The Academia Catarinense de Letras (ACL) (English: Catarinense Academy of Letters) is a Brazilian literary non-profit society, and it is the maximum literary authority in the State of Santa Catarina.

The ACL is located in the city of Florianópolis, at the Centro Integrado de Cultura Professor Henrique da Silva
Fontes (CIC) (English: Integrated Cultural Center).

History
With the objective to promote the literary production and congregate the men of letters in Santa Catarina, the Sociedade Catharinense de Letras (Catarinense
Society of Letters) was formed on October 30, 1920, from an invitation of José Boiteux.

The idea had been initiated twice in the previous decade by the then young writer Othon da Gama Lobo d'Eça, but it did not take off. But in May 1921 it had its statutes approved and fourteen founding members occupied their chairs. The Patrons for each chair were chosen, and distributed in alphabetical order.

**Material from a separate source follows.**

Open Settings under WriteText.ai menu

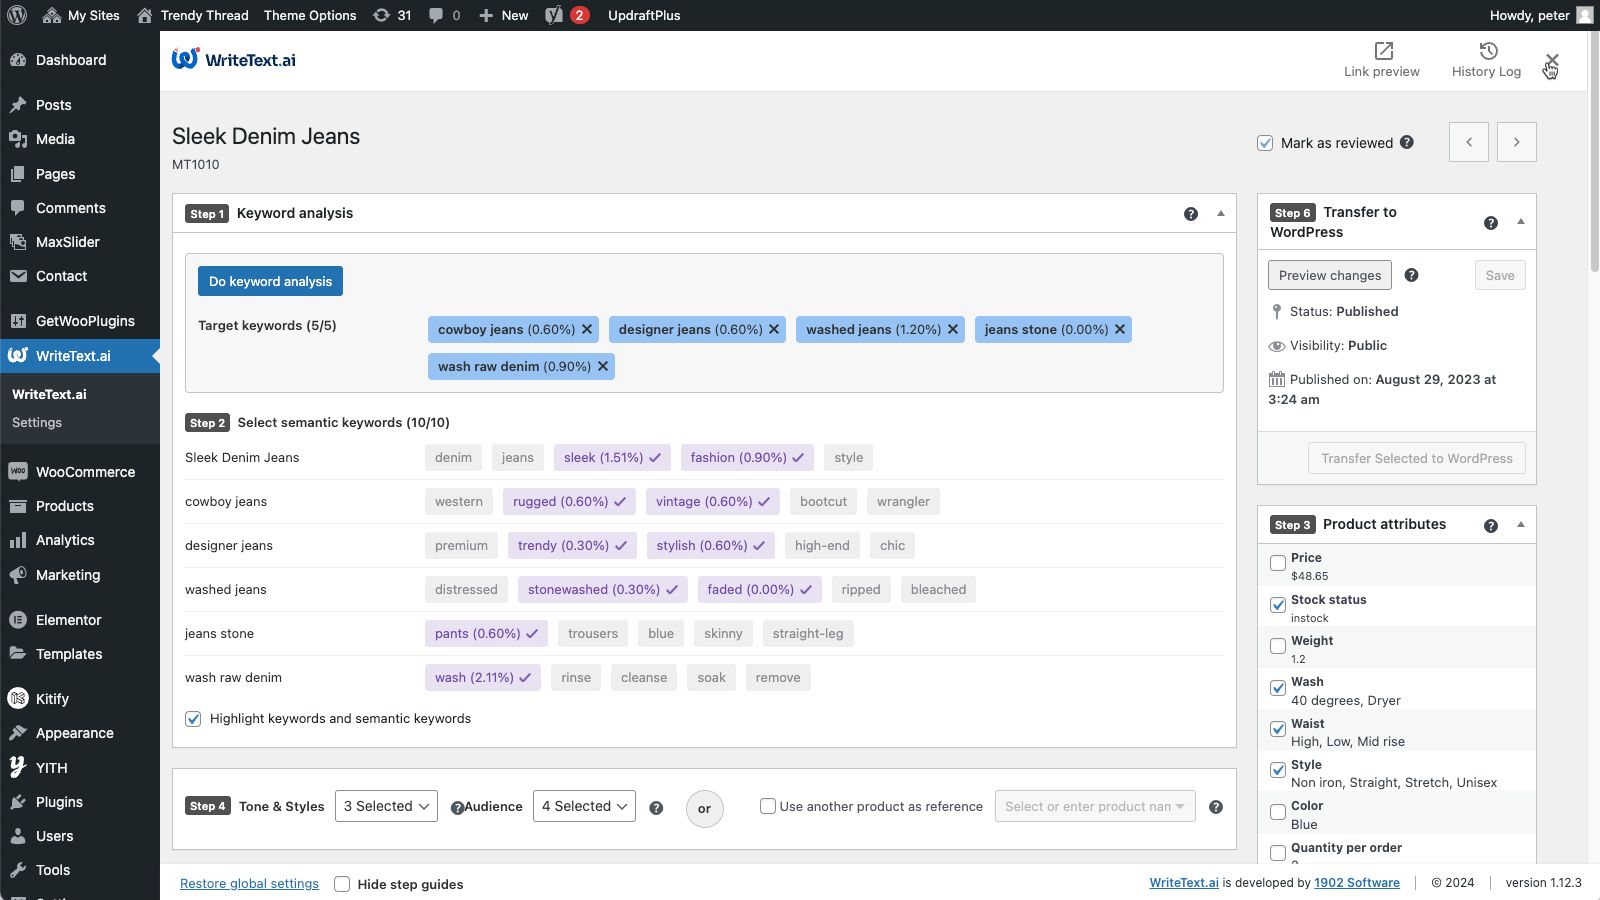37,423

In 1924, inspired by the Academia Brasileira de Letras, the society changes its name to Academia Catarinense de Letras. At the time, sixteen of the forty chairs were still vacant.

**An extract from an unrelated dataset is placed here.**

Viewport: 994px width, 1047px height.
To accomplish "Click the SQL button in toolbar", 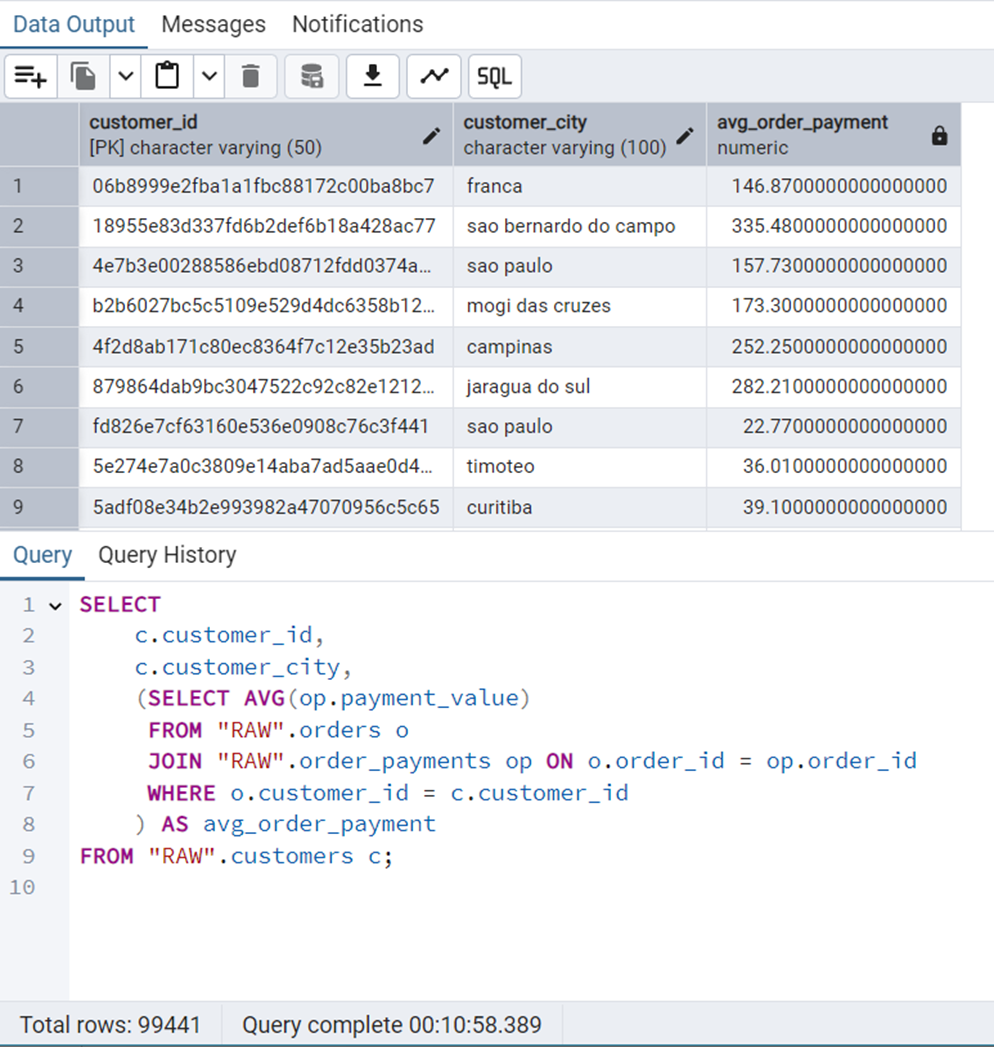I will coord(494,77).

Differently from similar academies, the ACL has accepted women in their ranks from the very beginning, with Delminda Silveira being the first
member of the chair number 10, and Maura de Senna Pereira the first member of chair number 38.

Composition
The Academia Catarinense de Letras is composed by forty writers either born in Santa Catarina or that made history in the State.
The chairs are lifetime positions, that is, new members can only be chosen after the death of a current member. When a chair is vacant, the
Academy organizes an election between the remaining members to choose the new member. Any writer can postulate the chair, as long as they have a
published book. The members of the Academy are called "immortals".

List of the immortals and their chairs

External links
Website of the Academia Catarinense de Letras (in Portuguese)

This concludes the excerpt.